Extracted material →
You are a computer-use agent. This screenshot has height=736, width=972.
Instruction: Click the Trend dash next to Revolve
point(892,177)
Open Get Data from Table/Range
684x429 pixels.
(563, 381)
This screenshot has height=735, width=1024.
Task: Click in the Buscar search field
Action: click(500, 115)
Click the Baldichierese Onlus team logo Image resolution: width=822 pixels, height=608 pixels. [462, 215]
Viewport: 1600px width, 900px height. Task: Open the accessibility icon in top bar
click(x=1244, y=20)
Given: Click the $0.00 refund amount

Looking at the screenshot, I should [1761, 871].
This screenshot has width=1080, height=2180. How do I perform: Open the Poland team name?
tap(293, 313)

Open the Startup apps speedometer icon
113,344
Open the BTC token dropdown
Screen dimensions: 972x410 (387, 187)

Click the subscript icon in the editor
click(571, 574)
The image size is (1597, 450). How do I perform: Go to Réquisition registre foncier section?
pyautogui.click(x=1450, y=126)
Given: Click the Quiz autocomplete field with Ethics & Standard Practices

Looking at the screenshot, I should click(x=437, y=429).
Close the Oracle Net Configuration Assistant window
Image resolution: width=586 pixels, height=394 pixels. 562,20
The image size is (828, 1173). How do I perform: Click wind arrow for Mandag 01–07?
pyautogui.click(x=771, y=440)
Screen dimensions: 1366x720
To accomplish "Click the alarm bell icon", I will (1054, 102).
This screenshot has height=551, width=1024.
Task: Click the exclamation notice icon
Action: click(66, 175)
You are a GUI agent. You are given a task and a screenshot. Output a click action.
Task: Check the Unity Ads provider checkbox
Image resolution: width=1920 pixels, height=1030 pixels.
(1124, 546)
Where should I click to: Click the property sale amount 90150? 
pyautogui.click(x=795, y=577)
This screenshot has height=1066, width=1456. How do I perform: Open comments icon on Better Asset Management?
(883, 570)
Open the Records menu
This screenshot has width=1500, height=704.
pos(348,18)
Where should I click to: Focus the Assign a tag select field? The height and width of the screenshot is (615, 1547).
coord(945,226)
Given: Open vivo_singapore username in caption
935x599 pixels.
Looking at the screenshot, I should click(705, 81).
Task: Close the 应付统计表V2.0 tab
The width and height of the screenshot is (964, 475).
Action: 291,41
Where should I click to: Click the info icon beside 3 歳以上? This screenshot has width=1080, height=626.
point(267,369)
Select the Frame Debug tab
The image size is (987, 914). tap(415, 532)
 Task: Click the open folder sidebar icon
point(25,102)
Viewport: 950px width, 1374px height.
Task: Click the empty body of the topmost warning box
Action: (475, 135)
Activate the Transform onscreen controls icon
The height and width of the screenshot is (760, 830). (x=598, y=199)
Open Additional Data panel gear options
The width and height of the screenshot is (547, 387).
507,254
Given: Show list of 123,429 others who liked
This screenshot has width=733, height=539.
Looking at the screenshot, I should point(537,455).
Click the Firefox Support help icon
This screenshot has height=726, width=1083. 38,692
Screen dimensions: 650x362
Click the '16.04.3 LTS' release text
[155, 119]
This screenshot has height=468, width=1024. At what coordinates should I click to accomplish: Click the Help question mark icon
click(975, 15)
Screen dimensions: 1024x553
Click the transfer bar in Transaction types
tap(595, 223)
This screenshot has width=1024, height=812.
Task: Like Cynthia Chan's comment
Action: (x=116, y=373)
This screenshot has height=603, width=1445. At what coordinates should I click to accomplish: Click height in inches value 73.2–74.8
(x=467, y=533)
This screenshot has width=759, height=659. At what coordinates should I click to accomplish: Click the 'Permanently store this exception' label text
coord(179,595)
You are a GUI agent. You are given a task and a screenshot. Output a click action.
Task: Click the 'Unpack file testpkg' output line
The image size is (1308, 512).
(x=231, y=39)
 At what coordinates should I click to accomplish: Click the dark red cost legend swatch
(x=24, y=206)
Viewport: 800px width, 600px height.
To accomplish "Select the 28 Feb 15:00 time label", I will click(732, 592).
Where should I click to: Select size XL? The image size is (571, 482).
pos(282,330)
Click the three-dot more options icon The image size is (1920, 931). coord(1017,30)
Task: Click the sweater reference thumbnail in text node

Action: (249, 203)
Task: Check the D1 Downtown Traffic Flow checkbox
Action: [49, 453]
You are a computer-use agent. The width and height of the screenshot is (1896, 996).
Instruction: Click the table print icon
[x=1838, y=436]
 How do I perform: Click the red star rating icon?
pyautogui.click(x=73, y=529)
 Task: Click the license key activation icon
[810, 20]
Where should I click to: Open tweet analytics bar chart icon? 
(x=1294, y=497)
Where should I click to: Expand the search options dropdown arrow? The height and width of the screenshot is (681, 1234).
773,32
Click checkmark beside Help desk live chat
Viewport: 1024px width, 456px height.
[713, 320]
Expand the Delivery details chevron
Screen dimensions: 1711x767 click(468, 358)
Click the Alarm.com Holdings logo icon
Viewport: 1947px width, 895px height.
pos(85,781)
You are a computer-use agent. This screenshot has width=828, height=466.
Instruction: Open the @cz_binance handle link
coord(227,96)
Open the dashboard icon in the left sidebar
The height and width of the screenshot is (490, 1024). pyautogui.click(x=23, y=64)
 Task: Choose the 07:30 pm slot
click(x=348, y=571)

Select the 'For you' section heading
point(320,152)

What you are asked to do → In full and verbatim, transcribe the data.

Your solution →
You are a computer-use agent. This screenshot has height=736, width=972.
Instruction: Click the Trend dash next to Revolve
point(892,177)
Open Get Data from Table/Range
684x429 pixels.
(563, 381)
This screenshot has height=735, width=1024.
Task: Click in the Buscar search field
Action: click(500, 115)
Click the Baldichierese Onlus team logo Image resolution: width=822 pixels, height=608 pixels. [462, 215]
Viewport: 1600px width, 900px height. Task: Open the accessibility icon in top bar
click(x=1244, y=20)
Given: Click the $0.00 refund amount

Looking at the screenshot, I should [1761, 871].
This screenshot has width=1080, height=2180. How do I perform: Open the Poland team name?
tap(293, 313)

Open the Startup apps speedometer icon
113,344
Open the BTC token dropdown
Screen dimensions: 972x410 (387, 187)

Click the subscript icon in the editor
click(571, 574)
The image size is (1597, 450). How do I perform: Go to Réquisition registre foncier section?
pyautogui.click(x=1450, y=126)
Given: Click the Quiz autocomplete field with Ethics & Standard Practices

Looking at the screenshot, I should click(x=437, y=429).
Close the Oracle Net Configuration Assistant window
Image resolution: width=586 pixels, height=394 pixels. 562,20
The image size is (828, 1173). How do I perform: Click wind arrow for Mandag 01–07?
pyautogui.click(x=771, y=440)
Screen dimensions: 1366x720
To accomplish "Click the alarm bell icon", I will (1054, 102).
This screenshot has height=551, width=1024.
Task: Click the exclamation notice icon
Action: click(66, 175)
You are a GUI agent. You are given a task and a screenshot. Output a click action.
Task: Check the Unity Ads provider checkbox
Image resolution: width=1920 pixels, height=1030 pixels.
(1124, 546)
Where should I click to: Click the property sale amount 90150? 
pyautogui.click(x=795, y=577)
This screenshot has height=1066, width=1456. How do I perform: Open comments icon on Better Asset Management?
(883, 570)
Open the Records menu
This screenshot has width=1500, height=704.
pos(348,18)
Where should I click to: Focus the Assign a tag select field? The height and width of the screenshot is (615, 1547).
coord(945,226)
Given: Open vivo_singapore username in caption
935x599 pixels.
Looking at the screenshot, I should click(705, 81).
Task: Close the 应付统计表V2.0 tab
The width and height of the screenshot is (964, 475).
Action: 291,41
Where should I click to: Click the info icon beside 3 歳以上? This screenshot has width=1080, height=626.
point(267,369)
Select the Frame Debug tab
The image size is (987, 914). tap(415, 532)
 Task: Click the open folder sidebar icon
point(25,102)
Viewport: 950px width, 1374px height.
Task: Click the empty body of the topmost warning box
Action: (475, 135)
Activate the Transform onscreen controls icon
The height and width of the screenshot is (760, 830). (x=598, y=199)
Open Additional Data panel gear options
The width and height of the screenshot is (547, 387).
507,254
Given: Show list of 123,429 others who liked
This screenshot has width=733, height=539.
Looking at the screenshot, I should point(537,455).
Click the Firefox Support help icon
This screenshot has height=726, width=1083. 38,692
Screen dimensions: 650x362
Click the '16.04.3 LTS' release text
[155, 119]
This screenshot has height=468, width=1024. At what coordinates should I click to accomplish: Click the Help question mark icon
click(975, 15)
Screen dimensions: 1024x553
Click the transfer bar in Transaction types
tap(595, 223)
This screenshot has width=1024, height=812.
Task: Like Cynthia Chan's comment
Action: (x=116, y=373)
This screenshot has height=603, width=1445. At what coordinates should I click to accomplish: Click height in inches value 73.2–74.8
(x=467, y=533)
This screenshot has width=759, height=659. At what coordinates should I click to accomplish: Click the 'Permanently store this exception' label text
coord(179,595)
You are a GUI agent. You are given a task and a screenshot. Output a click action.
Task: Click the 'Unpack file testpkg' output line
The image size is (1308, 512).
(x=231, y=39)
 At what coordinates should I click to accomplish: Click the dark red cost legend swatch
(x=24, y=206)
Viewport: 800px width, 600px height.
To accomplish "Select the 28 Feb 15:00 time label", I will click(732, 592).
Where should I click to: Select size XL? The image size is (571, 482).
pos(282,330)
Click the three-dot more options icon The image size is (1920, 931). coord(1017,30)
Task: Click the sweater reference thumbnail in text node

Action: (249, 203)
Task: Check the D1 Downtown Traffic Flow checkbox
Action: [49, 453]
You are a computer-use agent. The width and height of the screenshot is (1896, 996).
Instruction: Click the table print icon
[x=1838, y=436]
 How do I perform: Click the red star rating icon?
pyautogui.click(x=73, y=529)
 Task: Click the license key activation icon
[810, 20]
Where should I click to: Open tweet analytics bar chart icon? 
(x=1294, y=497)
Where should I click to: Expand the search options dropdown arrow? The height and width of the screenshot is (681, 1234).
773,32
Click checkmark beside Help desk live chat
Viewport: 1024px width, 456px height.
[713, 320]
Expand the Delivery details chevron
Screen dimensions: 1711x767 click(468, 358)
Click the Alarm.com Holdings logo icon
Viewport: 1947px width, 895px height.
pos(85,781)
You are a computer-use agent. This screenshot has width=828, height=466.
Instruction: Open the @cz_binance handle link
coord(227,96)
Open the dashboard icon in the left sidebar
The height and width of the screenshot is (490, 1024). pyautogui.click(x=23, y=64)
 Task: Choose the 07:30 pm slot
click(x=348, y=571)

Select the 'For you' section heading
point(320,152)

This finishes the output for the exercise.